A giugno l’Istat certifica una nuova crescita dell’occupazione (+16mila), che su base annua vale +363mila occupati, arrivati ormai a livelli record, sopra i 24 milioni di occupati. Come spiega Francesco Seghezzi, presidente Adapt – l’Associazione per gli studi internazionali e comparati sul diritto del lavoro e sulle relazioni industriali –, su base annua i dati sulle tipologie contrattuali confermano «una grande sostituzione in corso tra temporanei e permanenti nel mercato del lavoro italiano», con +472mila permanenti e -299mila temporanei. Ma come sempre non è tutto oro quel che luccica.
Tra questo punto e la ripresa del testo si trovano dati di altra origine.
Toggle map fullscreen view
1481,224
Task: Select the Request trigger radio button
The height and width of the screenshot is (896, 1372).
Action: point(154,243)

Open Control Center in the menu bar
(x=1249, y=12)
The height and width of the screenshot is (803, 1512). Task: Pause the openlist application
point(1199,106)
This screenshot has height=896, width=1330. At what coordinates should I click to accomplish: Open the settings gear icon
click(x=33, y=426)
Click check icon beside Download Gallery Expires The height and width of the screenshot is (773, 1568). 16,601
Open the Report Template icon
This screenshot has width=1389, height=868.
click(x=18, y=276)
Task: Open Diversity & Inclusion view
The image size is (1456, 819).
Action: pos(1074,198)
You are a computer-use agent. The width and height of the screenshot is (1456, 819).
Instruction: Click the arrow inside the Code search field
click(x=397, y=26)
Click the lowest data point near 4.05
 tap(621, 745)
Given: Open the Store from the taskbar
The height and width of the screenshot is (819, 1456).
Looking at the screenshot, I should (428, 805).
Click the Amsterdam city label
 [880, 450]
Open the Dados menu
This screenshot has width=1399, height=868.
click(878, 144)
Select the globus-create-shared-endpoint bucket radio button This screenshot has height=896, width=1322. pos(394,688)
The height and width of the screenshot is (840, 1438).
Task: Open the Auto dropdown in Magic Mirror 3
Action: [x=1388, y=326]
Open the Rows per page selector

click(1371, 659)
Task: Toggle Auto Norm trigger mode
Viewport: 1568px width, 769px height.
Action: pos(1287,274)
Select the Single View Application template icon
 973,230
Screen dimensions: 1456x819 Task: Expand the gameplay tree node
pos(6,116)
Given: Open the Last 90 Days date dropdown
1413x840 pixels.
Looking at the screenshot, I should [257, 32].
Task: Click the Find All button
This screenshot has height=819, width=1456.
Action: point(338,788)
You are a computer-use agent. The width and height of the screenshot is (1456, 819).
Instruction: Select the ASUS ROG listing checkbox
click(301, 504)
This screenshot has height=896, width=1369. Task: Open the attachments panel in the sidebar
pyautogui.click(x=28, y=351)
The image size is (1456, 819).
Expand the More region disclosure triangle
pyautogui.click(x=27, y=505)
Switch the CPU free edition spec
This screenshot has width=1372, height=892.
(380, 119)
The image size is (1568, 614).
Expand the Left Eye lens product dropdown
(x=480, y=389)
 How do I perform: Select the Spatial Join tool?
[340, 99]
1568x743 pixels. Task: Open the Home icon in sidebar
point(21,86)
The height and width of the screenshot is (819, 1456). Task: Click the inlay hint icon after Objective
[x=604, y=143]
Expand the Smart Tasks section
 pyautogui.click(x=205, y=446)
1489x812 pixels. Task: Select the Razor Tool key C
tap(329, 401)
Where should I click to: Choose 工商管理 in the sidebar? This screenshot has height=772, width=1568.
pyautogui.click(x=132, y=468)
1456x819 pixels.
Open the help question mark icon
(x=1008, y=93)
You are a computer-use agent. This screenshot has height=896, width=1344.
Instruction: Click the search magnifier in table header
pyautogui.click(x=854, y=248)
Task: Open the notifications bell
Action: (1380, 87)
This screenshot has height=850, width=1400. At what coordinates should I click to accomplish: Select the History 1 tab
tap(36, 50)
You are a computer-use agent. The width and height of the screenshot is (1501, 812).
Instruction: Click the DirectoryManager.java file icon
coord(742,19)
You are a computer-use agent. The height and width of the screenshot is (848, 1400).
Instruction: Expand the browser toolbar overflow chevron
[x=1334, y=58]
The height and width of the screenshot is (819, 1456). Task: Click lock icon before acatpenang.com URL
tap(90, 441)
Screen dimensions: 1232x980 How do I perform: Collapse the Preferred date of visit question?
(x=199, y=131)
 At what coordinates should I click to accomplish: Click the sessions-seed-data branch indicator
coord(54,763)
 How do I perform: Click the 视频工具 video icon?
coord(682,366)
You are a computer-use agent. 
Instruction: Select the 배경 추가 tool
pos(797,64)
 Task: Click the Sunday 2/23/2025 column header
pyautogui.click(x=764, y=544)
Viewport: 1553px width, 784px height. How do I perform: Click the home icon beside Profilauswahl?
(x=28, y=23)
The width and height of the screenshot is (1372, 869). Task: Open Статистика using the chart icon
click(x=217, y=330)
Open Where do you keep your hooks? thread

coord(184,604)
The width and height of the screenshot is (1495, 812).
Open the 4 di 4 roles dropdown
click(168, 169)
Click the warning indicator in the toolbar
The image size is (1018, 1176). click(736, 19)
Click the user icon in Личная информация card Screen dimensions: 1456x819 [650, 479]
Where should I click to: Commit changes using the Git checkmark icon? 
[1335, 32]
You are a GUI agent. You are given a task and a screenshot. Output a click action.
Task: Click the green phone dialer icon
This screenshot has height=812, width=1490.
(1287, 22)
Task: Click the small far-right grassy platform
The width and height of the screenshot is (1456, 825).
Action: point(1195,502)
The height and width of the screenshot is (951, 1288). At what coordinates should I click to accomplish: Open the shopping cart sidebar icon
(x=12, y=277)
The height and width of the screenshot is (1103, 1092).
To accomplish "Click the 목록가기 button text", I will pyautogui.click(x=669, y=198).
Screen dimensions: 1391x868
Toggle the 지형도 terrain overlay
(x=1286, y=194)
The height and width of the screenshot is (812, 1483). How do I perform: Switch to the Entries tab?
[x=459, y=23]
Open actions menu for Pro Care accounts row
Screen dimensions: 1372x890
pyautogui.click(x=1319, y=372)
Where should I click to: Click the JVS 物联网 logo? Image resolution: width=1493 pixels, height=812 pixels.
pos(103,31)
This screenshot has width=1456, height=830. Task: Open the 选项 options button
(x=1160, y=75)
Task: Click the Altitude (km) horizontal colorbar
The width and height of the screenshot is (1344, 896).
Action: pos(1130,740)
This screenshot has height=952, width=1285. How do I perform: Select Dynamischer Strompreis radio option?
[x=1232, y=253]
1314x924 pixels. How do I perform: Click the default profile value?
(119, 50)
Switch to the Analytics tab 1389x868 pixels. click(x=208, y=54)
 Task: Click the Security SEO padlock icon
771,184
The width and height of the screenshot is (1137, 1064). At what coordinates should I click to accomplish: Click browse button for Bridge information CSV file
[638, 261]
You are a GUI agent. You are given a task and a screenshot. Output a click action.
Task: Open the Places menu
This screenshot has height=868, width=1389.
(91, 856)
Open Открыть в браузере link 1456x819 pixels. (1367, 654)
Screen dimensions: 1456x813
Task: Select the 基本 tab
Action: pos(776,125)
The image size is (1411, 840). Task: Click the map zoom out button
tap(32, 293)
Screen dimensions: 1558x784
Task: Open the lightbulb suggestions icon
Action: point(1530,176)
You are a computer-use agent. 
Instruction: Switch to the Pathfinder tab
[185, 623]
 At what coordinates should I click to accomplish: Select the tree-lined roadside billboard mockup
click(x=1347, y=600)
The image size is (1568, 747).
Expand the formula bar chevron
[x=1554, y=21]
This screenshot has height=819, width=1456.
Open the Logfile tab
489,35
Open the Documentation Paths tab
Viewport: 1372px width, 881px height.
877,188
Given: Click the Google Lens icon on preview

La svolta verso contratti indeterminati è «probabilmente spinta dall’invecchiamento della forza lavoro e dalla permanenza nel mercato grazie alle riforme pensionistiche», che evidentemente si nascondono anche dietro ai continui record sull’occupazione, in quanto tali dati se «depurati dalla componente demografica i dati mostrano infatti una crescita di occupati solo nella fascia 50-64 anni e un calo nelle altre». In altre parole, l’apparente buon andamento dell’occupazione è «largamente spiegabile con la crescita di over 50 che restano nel mercato del lavoro più a lungo rispetto al passato». Un paradosso per un Governo che si è sempre schierato politicamente contro la riforma Fornero sulle pensioni, ma tant’è.

Al contempo, sempre Istat documenta che la retribuzione oraria media nel periodo gennaio-giugno 2025 è cresciuta del 3,5% rispetto allo stesso periodo del 2024, ma attenzione: le retribuzioni in termini reali «restano ancora al di sotto di circa il 9% dei livelli di gennaio 2021» a causa della forte inflazione che si è registrata in quegli anni, alimentando una perdita di potere d’acquisto che prosegue almeno da trent’anni, dato che in base a dati Ocse l’Italia è l’unico Paese europeo dove i redditi reali sono scesi (del 2,9%) anziché salire nel periodo 1990-2020. Se le spiagge sono vuote, dunque, il motivo è semplice: lo sono anche le tasche dei cittadini.